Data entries
◆ ◆ ◆ ◆ ◆ ◆ ◆
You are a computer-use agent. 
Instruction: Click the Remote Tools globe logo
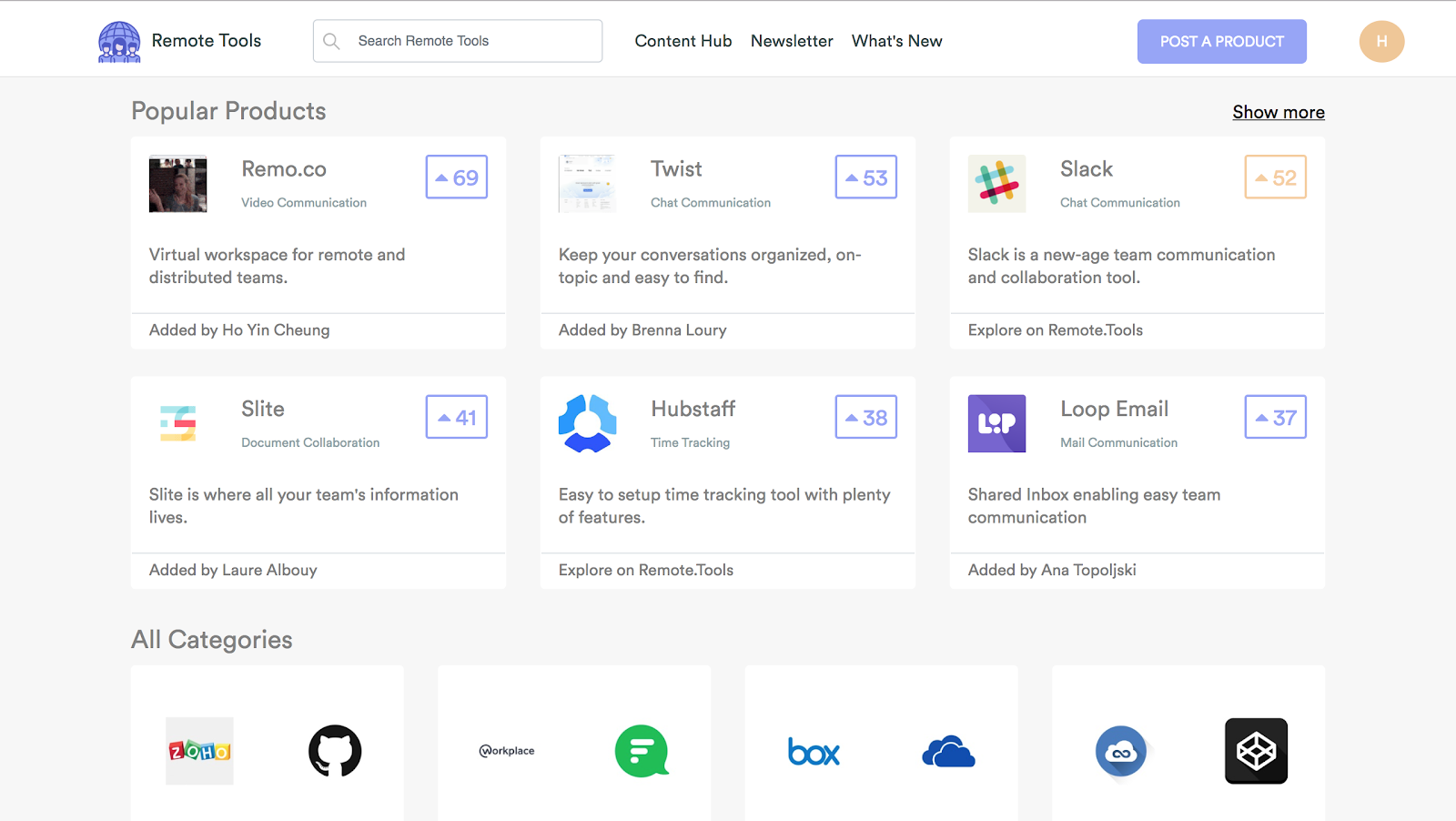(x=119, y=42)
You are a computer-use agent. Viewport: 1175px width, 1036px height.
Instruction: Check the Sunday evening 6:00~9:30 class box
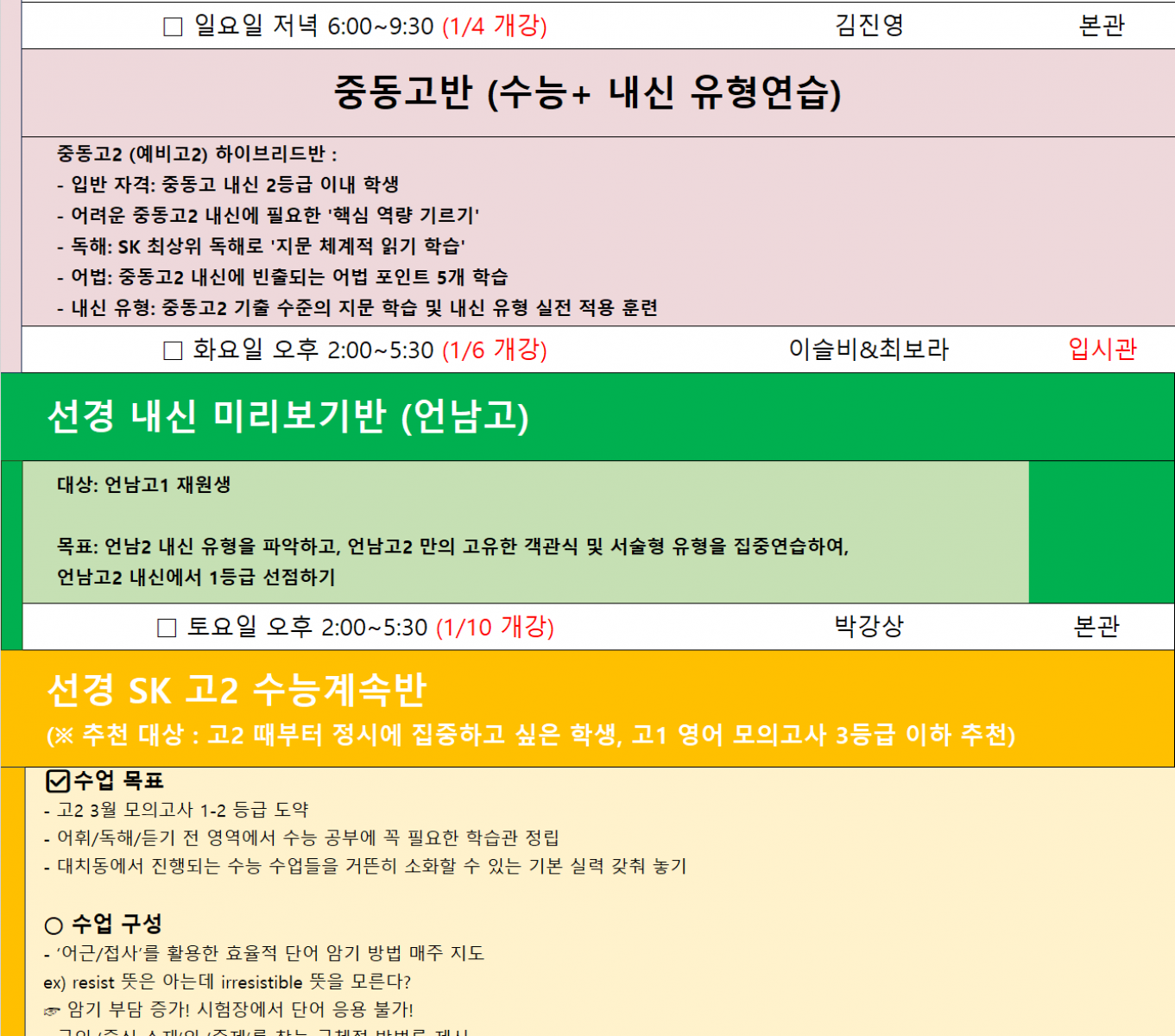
◆ ◆ ◆ ◆ ◆ ◆ ◆
#### Assignment
Nothing but the lines from the one containing "Instruction: Click the" to the last line of the records should be returned, exactly as they appear and without pictures.

#### Solved problem
Instruction: Click the Remote Tools globe logo
(x=119, y=42)
You are a computer-use agent. Viewport: 1175px width, 1036px height.
Instruction: Check the Sunday evening 6:00~9:30 class box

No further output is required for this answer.